Recommendations for running phaser with just the rnaseq data

[aswathyseb]

Hi Stephane,

I am very new to ASE analysis and having looked around the tools that I could use, I liked phASER, especially the feature that it can nicely summarize the data at the gene level.

I have RNASeq data from two maize genomes and their F1 hybrids in two conditions-control and treatment. I do not have a genome-wide phased VCF file. Total 100 samples. Following your tutorial, so far what I have done is

1. called variants from RNAseq data in each sample using bcftools
2. Ran phaser to obtain gene-level haplotype counts.

However, I noticed that for a gene, the gwPhased column is given as 0 in the control sample and 1 in the treatment sample.

Do you have any recommendations for using the phaser to phase the variants and obtaining the gene-level counts?
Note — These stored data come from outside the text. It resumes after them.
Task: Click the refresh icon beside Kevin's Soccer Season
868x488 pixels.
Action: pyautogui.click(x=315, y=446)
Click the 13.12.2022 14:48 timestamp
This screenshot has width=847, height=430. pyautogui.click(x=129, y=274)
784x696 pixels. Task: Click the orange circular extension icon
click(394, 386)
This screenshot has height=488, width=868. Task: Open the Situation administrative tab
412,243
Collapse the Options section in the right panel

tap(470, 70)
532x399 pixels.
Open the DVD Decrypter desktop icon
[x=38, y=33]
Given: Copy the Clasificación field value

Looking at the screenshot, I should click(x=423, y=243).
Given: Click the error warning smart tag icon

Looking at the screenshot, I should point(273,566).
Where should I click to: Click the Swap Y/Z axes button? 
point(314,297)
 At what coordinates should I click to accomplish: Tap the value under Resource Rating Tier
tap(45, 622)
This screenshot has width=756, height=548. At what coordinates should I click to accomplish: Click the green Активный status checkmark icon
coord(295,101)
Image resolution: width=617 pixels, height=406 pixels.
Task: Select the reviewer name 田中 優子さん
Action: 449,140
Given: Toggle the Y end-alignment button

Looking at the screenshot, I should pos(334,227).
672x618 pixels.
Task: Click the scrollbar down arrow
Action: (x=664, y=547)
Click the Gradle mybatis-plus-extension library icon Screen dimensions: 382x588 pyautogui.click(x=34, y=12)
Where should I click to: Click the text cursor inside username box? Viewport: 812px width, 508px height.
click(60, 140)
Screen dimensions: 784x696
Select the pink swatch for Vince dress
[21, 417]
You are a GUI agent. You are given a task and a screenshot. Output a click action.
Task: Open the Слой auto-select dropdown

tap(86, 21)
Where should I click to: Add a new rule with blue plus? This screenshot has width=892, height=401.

Eventually, I would like to compare the log2AFC between the conditions.

Please let me know.

Thanks,

[secastel]

Hi there, glad you are interested in using phASER. In your case, because you are not starting with genome-wide phased genotype calls, I believe that neither sample should have 1 for the gwPhased column. You should check that the input VCF in both cases is not phased (GT calls are e.g. 0/1 not 0|1). Is it consistent across all the genes for each sample?

[aswathyseb]

Thank you Stephane for the quick reply. I checked and my input vcfs are not phased. But looking into the outputs I realized gwPhased column is 1 only when the haplotype counts are 0. So my question is, are the log2FC value for geneA in control sample and treatment sample are comparable? If not, what is your recommendation to get comparable counts since I do not have phase information?

Because the parental maize genomes are inbred lines and I have F1 hybrids. Also looking F1 hybrid bam file in IGV, most variants appear to be in phase. So is it okay to assume 0|1 ?

[secastel]

I'm not entirely sure of your research question, but this is a non-trivial analysis to do. It is not okay to assume 0|1. You would need to assign each haplotype in the F1s to one of the two parental lines, and you'd need to make sure it's consistent in each F1 you want to compare (e.g. haplotype A = parent 1 and haplotype B = parent 2). This would require phasing using the parental genotype data, which is beyond the scope of phASER. There are other tools for this (e.g. GATK). If you are able to do phasing using this approach, and then make sure the haplotypes are assigned the same way in the samples you want to compare, you could then provide the phased VCF to phASER as input, and you could compare the aFCs. Unfortunately I can't provide guidance beyond that, but best of luck!